Gib die Zeilen der Datensätze, beginnend mit der ersten und endend mit der Zeile, die „[x=558, y=350]“ enthält, als Markdown-Tabelle mit den Spalten „Nr“ (laufende Zeilennummer) und „Inhalt“ (die Zeile) aus, und zwar nur diese. Leere Zeilen werden dabei ausgelassen.
---- DATENZEILEN
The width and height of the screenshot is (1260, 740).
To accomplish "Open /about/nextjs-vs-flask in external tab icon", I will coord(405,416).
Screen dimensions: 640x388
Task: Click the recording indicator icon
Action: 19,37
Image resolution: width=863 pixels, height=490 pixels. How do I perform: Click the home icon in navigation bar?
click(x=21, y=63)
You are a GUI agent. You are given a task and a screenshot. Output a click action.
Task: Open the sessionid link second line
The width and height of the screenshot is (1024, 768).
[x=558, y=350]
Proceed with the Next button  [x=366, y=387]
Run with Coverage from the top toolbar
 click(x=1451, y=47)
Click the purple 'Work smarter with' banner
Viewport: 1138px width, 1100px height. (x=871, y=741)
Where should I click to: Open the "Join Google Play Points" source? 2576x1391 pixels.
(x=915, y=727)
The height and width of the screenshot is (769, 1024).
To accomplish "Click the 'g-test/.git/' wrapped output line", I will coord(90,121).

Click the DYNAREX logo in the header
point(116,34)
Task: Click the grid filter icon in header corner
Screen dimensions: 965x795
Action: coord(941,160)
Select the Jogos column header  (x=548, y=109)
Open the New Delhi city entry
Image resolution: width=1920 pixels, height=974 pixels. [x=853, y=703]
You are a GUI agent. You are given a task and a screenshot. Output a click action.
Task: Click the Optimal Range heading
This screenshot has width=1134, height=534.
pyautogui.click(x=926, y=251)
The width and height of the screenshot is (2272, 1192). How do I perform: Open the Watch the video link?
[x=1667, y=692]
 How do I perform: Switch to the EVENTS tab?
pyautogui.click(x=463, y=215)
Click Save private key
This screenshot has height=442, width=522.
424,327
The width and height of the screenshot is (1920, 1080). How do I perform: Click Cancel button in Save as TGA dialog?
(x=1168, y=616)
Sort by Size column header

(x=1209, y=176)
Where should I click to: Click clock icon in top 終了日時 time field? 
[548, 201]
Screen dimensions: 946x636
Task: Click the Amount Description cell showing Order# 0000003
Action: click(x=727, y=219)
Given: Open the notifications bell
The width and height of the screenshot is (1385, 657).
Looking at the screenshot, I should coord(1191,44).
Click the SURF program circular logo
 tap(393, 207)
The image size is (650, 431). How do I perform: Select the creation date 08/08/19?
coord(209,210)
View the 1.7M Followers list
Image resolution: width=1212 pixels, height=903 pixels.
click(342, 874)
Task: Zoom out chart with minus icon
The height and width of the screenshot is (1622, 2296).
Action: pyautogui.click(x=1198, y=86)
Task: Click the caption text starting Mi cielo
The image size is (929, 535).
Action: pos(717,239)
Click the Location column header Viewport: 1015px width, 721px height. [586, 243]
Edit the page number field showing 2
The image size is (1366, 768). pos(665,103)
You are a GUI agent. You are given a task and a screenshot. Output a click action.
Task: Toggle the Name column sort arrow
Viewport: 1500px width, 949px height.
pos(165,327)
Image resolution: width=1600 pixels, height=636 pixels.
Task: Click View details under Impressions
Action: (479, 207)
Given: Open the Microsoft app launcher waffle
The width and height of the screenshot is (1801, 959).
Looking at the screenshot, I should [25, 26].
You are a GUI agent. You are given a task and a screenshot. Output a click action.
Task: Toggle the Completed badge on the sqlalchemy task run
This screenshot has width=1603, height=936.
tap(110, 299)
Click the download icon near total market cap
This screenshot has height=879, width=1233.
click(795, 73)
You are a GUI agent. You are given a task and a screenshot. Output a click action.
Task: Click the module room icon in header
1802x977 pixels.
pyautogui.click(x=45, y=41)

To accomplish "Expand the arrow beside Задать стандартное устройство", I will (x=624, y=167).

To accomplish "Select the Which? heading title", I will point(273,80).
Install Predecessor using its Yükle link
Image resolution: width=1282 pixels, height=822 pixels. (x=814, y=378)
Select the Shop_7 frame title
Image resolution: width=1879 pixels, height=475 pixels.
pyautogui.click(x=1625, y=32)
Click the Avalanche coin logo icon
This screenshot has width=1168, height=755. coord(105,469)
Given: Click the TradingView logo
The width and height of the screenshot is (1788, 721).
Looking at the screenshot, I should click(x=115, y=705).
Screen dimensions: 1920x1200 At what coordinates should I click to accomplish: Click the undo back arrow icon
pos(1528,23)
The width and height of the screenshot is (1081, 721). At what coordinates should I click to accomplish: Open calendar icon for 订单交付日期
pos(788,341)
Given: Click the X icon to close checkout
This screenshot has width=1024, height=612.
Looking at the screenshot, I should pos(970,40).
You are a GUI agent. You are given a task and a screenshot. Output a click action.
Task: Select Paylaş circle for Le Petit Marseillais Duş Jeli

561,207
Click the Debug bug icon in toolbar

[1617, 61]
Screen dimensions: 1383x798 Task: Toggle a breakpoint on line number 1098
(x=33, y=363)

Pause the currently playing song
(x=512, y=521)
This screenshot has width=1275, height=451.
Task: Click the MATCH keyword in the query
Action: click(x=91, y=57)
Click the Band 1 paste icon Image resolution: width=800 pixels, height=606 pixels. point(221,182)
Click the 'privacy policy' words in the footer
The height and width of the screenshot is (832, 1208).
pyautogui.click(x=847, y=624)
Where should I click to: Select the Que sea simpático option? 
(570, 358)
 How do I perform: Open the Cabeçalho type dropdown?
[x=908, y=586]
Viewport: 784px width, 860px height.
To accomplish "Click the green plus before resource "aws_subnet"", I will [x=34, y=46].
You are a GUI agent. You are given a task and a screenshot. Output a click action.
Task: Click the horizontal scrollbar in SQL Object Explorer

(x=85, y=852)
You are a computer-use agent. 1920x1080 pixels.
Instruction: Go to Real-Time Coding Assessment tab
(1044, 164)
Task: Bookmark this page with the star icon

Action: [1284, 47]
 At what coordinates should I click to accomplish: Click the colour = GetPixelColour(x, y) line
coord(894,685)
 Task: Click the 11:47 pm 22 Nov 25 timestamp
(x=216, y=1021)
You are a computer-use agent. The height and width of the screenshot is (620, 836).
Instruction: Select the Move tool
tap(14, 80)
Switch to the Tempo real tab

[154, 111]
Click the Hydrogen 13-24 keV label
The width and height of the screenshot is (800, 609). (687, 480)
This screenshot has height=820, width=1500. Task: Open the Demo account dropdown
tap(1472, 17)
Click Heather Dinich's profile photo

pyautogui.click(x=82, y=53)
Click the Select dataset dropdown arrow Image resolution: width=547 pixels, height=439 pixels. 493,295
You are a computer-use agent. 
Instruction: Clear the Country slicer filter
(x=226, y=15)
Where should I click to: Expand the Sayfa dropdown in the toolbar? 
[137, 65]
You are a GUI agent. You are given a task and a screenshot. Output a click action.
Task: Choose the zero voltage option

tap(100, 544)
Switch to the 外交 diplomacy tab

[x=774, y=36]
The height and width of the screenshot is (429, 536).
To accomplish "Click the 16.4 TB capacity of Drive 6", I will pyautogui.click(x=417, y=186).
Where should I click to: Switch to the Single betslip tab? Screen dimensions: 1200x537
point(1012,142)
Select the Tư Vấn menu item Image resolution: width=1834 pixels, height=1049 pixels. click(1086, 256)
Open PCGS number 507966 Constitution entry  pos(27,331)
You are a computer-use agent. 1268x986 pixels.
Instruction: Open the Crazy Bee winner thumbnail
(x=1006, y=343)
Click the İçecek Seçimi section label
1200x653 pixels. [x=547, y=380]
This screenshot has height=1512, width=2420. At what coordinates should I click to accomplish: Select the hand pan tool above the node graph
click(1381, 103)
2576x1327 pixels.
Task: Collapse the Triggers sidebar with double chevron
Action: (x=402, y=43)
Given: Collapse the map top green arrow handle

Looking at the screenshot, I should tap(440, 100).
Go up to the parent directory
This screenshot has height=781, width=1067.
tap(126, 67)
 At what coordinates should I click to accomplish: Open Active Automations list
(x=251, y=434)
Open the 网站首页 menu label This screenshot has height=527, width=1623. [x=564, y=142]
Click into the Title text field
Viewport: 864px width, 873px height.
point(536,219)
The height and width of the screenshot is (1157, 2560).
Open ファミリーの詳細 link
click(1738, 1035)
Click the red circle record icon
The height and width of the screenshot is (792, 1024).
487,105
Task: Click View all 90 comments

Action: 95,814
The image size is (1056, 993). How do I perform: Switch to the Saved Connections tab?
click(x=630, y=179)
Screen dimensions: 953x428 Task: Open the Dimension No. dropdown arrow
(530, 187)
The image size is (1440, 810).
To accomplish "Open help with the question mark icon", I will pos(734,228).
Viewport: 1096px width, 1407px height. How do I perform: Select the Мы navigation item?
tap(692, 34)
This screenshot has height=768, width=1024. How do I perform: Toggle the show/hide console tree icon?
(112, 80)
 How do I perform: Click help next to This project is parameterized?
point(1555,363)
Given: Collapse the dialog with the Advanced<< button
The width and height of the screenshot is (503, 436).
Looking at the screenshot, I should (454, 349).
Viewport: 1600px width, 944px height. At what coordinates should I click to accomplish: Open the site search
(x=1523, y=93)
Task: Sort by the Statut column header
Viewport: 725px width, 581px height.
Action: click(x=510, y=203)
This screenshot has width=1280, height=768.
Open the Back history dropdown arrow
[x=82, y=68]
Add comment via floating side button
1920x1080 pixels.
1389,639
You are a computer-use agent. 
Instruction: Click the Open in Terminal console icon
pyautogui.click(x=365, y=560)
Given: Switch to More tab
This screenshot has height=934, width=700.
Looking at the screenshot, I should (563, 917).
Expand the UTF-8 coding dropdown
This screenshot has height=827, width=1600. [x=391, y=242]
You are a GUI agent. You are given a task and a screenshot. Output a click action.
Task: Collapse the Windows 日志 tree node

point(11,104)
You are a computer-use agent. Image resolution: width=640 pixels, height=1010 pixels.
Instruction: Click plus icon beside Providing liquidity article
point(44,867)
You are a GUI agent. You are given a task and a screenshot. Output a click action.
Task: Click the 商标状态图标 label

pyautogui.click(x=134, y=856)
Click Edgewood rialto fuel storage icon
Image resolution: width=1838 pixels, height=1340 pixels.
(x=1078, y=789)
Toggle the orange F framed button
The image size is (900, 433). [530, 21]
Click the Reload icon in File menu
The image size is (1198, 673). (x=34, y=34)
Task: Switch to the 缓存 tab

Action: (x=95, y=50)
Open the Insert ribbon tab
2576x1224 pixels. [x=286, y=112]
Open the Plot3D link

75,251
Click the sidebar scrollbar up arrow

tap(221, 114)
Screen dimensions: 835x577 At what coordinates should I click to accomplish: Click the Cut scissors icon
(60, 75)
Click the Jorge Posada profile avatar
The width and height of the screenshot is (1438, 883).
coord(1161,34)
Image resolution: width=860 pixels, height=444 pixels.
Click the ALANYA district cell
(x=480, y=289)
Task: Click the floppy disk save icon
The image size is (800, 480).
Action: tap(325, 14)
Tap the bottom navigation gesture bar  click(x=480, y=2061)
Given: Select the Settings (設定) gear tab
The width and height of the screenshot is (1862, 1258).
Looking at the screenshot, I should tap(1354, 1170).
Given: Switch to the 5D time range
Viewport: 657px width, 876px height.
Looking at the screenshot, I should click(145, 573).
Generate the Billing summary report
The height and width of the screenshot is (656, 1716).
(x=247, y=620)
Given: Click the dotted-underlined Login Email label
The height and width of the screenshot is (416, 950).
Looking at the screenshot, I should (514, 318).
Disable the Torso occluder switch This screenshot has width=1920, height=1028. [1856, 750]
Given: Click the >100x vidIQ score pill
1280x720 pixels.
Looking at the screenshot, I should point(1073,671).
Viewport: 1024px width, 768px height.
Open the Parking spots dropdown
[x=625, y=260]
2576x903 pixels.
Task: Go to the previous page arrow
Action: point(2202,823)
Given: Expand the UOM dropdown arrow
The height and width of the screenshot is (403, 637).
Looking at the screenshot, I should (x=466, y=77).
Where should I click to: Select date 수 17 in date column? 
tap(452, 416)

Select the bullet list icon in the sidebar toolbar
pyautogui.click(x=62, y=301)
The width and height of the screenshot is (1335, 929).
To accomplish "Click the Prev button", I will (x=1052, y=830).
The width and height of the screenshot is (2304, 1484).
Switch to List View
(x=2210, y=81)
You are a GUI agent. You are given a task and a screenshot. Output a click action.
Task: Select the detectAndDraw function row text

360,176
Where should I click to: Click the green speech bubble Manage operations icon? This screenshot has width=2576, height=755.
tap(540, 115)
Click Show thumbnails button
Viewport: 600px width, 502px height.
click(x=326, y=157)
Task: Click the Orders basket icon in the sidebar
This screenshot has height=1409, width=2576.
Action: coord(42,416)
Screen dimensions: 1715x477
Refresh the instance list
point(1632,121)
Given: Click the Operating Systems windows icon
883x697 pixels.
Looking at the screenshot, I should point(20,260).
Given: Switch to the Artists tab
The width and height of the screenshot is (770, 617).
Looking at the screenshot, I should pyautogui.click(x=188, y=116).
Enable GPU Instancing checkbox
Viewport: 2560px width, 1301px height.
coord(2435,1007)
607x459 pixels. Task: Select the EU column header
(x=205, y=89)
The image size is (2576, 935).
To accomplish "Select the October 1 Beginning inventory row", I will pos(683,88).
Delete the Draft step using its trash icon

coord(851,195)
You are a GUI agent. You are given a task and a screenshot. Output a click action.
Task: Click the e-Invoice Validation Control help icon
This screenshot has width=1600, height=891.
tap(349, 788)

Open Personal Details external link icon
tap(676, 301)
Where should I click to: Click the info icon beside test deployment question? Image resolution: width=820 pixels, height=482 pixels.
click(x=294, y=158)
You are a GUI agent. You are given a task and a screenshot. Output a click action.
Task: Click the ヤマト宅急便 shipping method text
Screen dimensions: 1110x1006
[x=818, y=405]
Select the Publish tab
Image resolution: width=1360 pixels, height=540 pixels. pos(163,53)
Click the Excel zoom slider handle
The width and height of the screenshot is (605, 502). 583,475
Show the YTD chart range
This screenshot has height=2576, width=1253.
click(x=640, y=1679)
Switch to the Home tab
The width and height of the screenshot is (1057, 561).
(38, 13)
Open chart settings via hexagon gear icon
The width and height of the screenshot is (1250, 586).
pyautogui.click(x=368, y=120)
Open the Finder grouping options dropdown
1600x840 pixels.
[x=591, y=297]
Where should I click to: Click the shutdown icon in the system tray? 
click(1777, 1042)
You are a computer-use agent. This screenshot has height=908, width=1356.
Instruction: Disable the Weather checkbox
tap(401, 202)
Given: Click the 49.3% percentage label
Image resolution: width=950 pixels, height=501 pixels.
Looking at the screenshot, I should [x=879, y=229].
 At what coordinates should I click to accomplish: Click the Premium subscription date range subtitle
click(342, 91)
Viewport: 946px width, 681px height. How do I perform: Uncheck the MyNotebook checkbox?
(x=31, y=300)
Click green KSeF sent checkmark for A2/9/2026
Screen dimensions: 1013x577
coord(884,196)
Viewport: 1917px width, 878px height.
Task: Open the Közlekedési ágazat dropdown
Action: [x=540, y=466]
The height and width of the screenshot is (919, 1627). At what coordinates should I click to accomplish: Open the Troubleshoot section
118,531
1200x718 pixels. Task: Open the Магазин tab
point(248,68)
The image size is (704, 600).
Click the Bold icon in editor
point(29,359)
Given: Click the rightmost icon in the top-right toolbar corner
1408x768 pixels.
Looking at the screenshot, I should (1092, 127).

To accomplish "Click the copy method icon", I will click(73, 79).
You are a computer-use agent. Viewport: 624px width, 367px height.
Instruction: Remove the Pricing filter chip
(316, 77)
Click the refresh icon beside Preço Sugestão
--------
◆ **SCHRIFTLICHE ANTWORT**:
| Nr | Inhalt |
|---|---|
| 1 | The width and height of the screenshot is (1260, 740). |
| 2 | To accomplish "Open /about/nextjs-vs-flask in external tab icon", I will coord(405,416). |
| 3 | Screen dimensions: 640x388 |
| 4 | Task: Click the recording indicator icon |
| 5 | Action: 19,37 |
| 6 | Image resolution: width=863 pixels, height=490 pixels. How do I perform: Click the home icon in navigation bar? |
| 7 | click(x=21, y=63) |
| 8 | You are a GUI agent. You are given a task and a screenshot. Output a click action. |
| 9 | Task: Open the sessionid link second line |
| 10 | The width and height of the screenshot is (1024, 768). |
| 11 | [x=558, y=350] |